━━━━━ Provided data
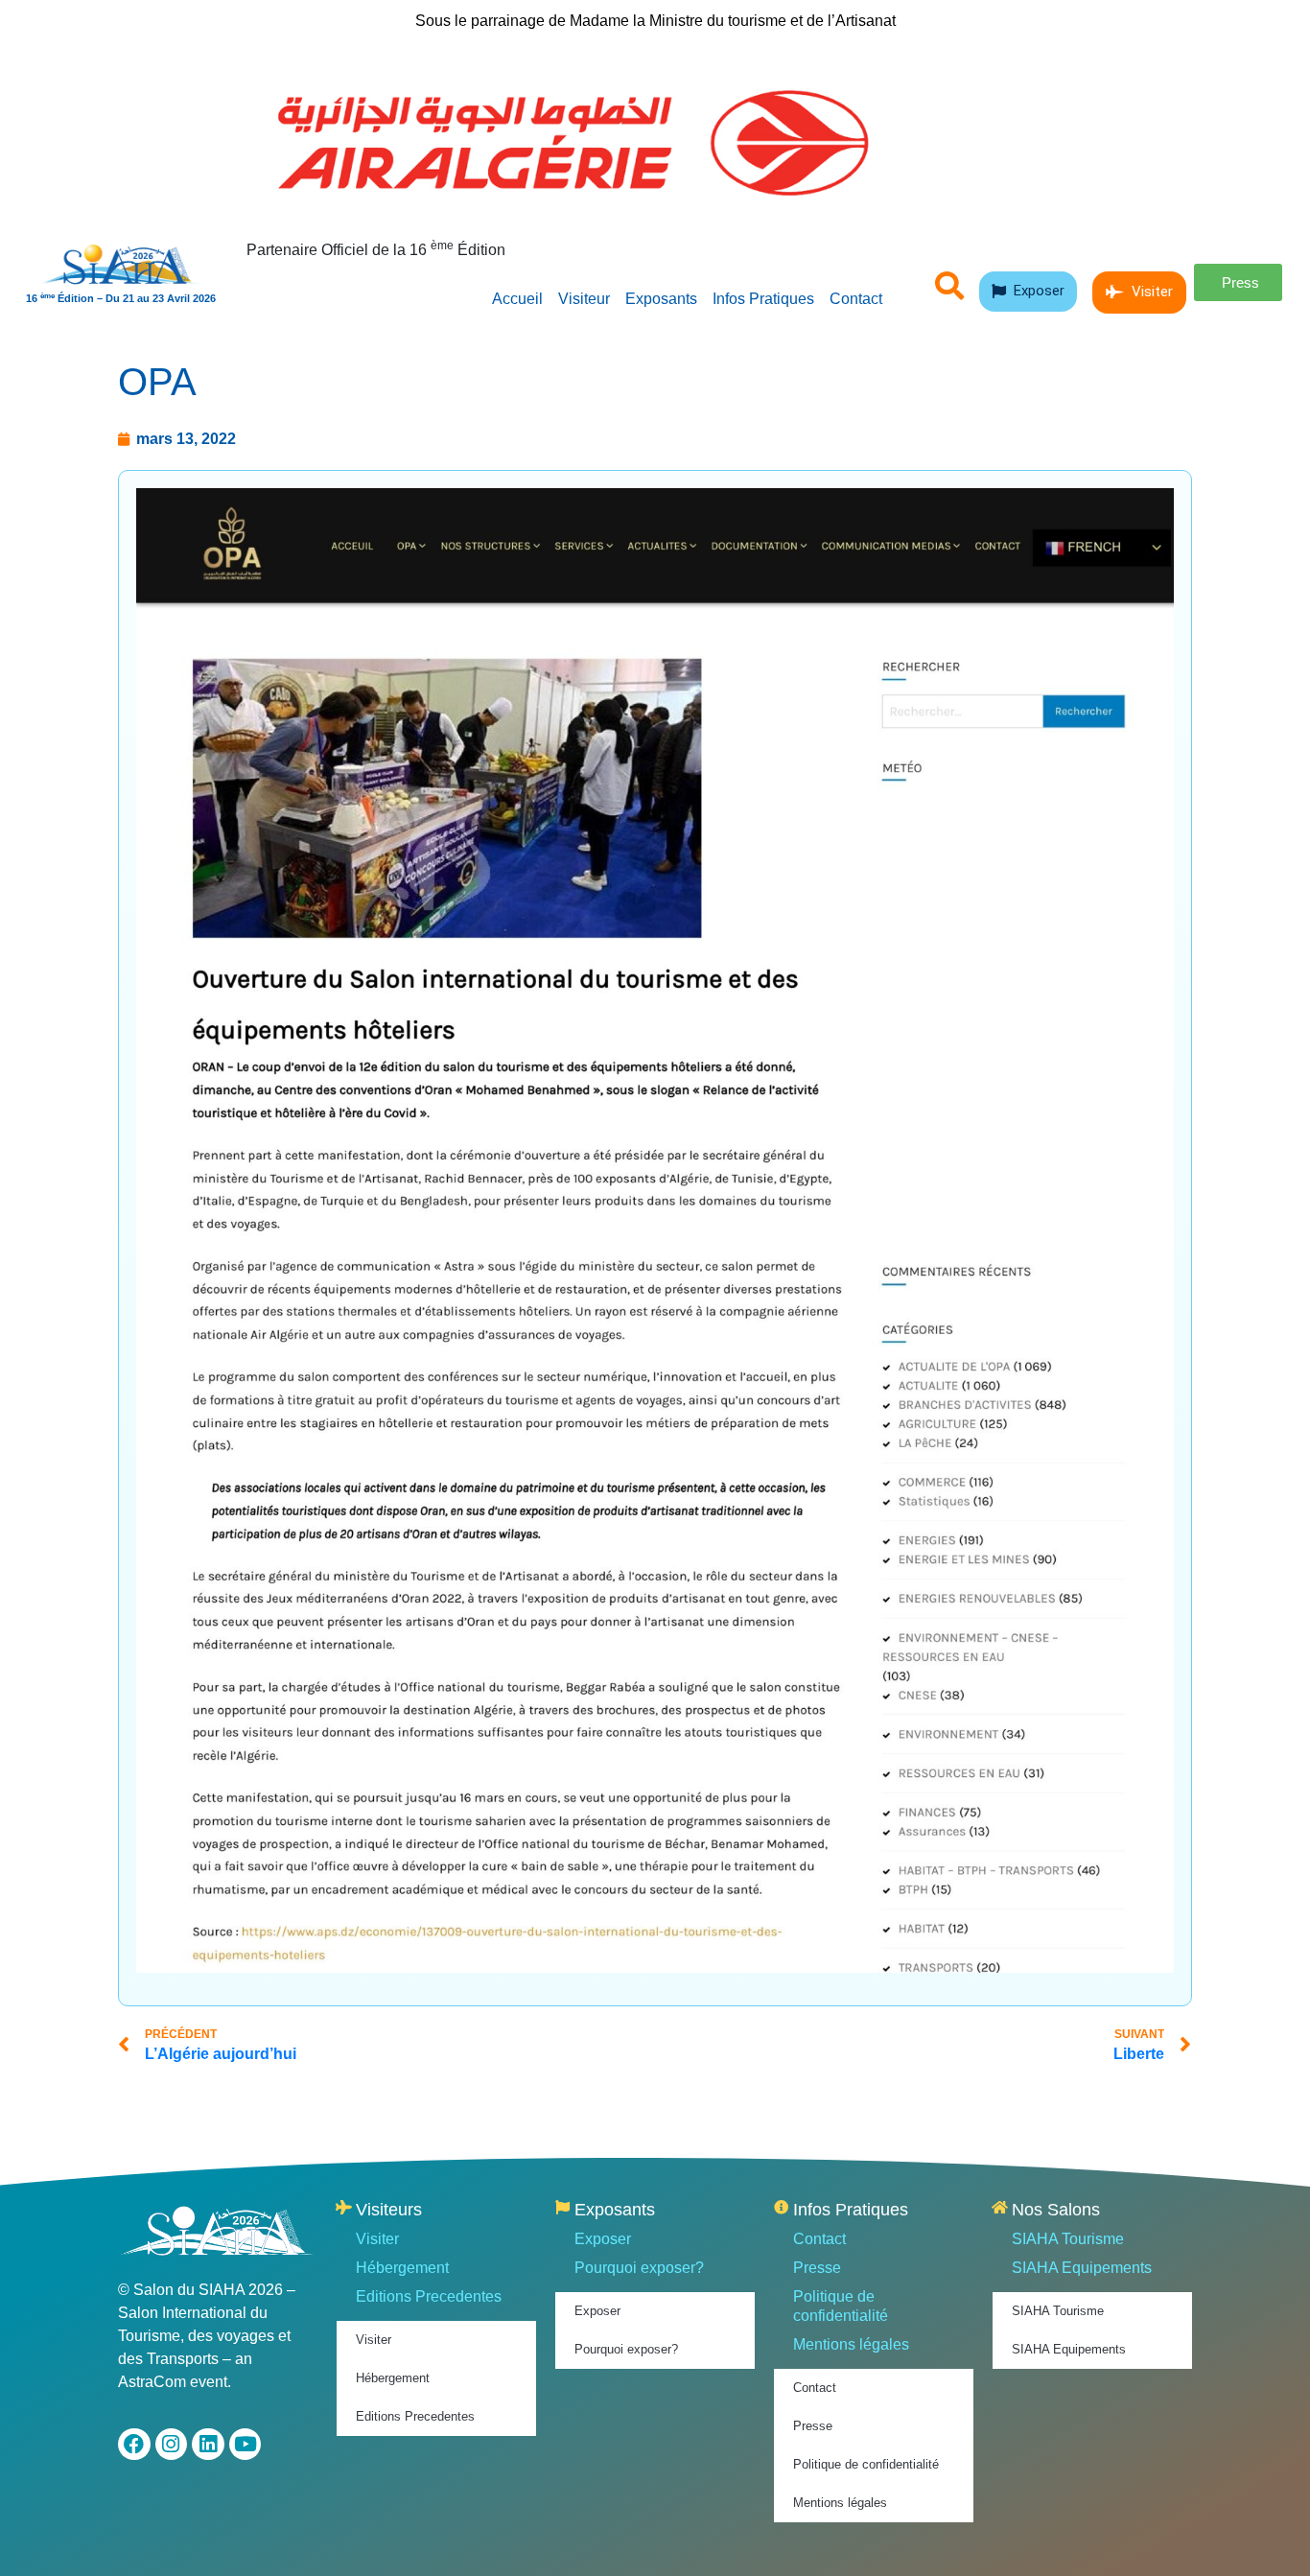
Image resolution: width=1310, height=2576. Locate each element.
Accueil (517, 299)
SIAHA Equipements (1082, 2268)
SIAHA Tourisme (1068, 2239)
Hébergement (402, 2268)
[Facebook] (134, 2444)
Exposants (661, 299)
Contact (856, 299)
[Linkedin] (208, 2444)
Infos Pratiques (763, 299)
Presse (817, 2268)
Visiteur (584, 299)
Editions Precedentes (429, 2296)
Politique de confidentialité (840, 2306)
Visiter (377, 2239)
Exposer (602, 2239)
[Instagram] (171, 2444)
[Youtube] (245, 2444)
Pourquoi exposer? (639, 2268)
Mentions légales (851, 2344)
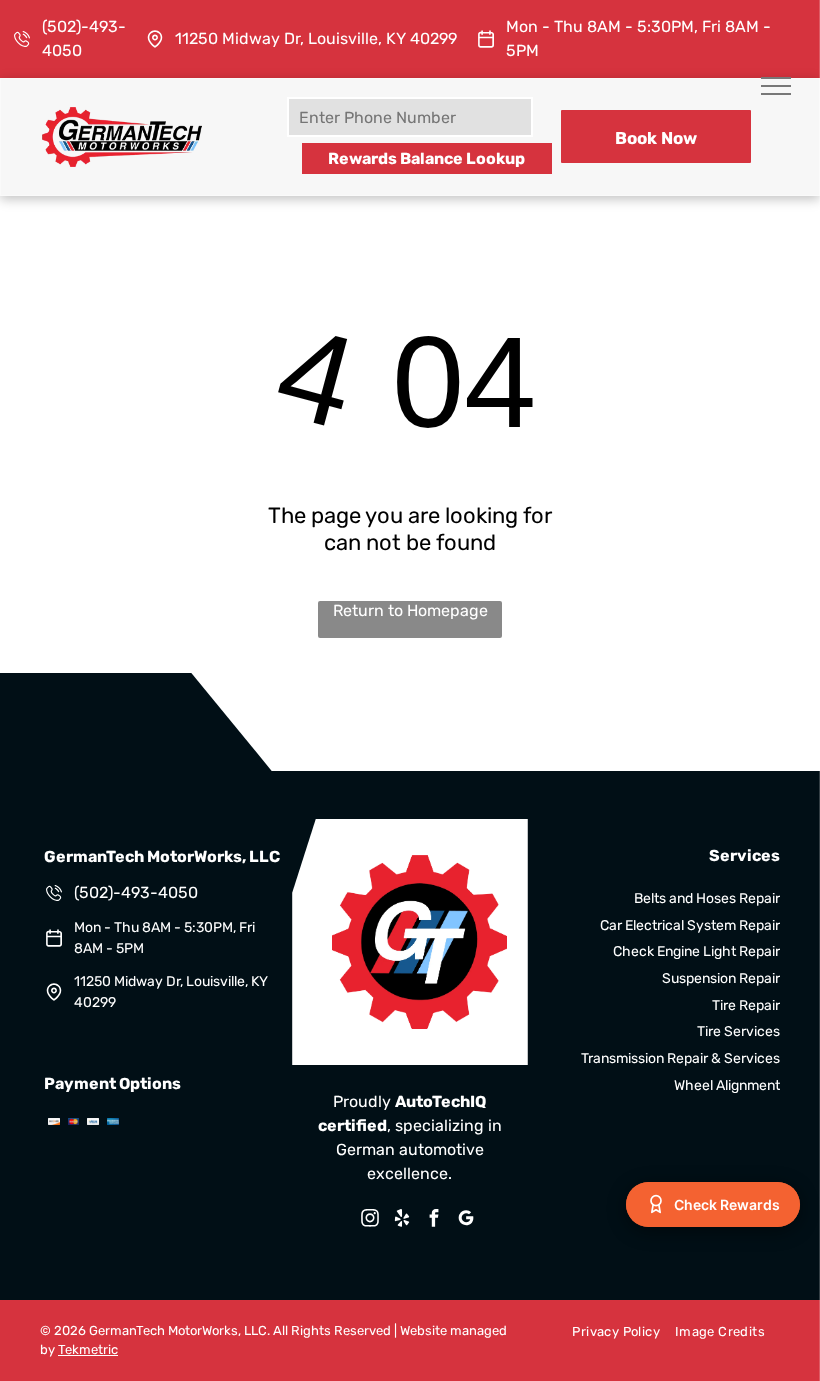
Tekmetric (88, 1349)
━━━━━━━━━━
▸ Problem details:
Each entry above is to be duplicated exactly, and its pictures omitted.

▸ Answer for this exercise:
Image resolution: width=1310, height=2576. Locate each element.
Accueil (517, 299)
SIAHA Equipements (1082, 2268)
SIAHA Tourisme (1068, 2239)
Hébergement (402, 2268)
[Facebook] (134, 2444)
Exposants (661, 299)
Contact (856, 299)
[Linkedin] (208, 2444)
Infos Pratiques (763, 299)
Presse (817, 2268)
Visiteur (584, 299)
Editions Precedentes (429, 2296)
Politique de confidentialité (840, 2306)
Visiter (377, 2239)
Exposer (602, 2239)
[Instagram] (171, 2444)
[Youtube] (245, 2444)
Pourquoi exposer? (639, 2268)
Mentions légales (851, 2344)
Tekmetric (88, 1349)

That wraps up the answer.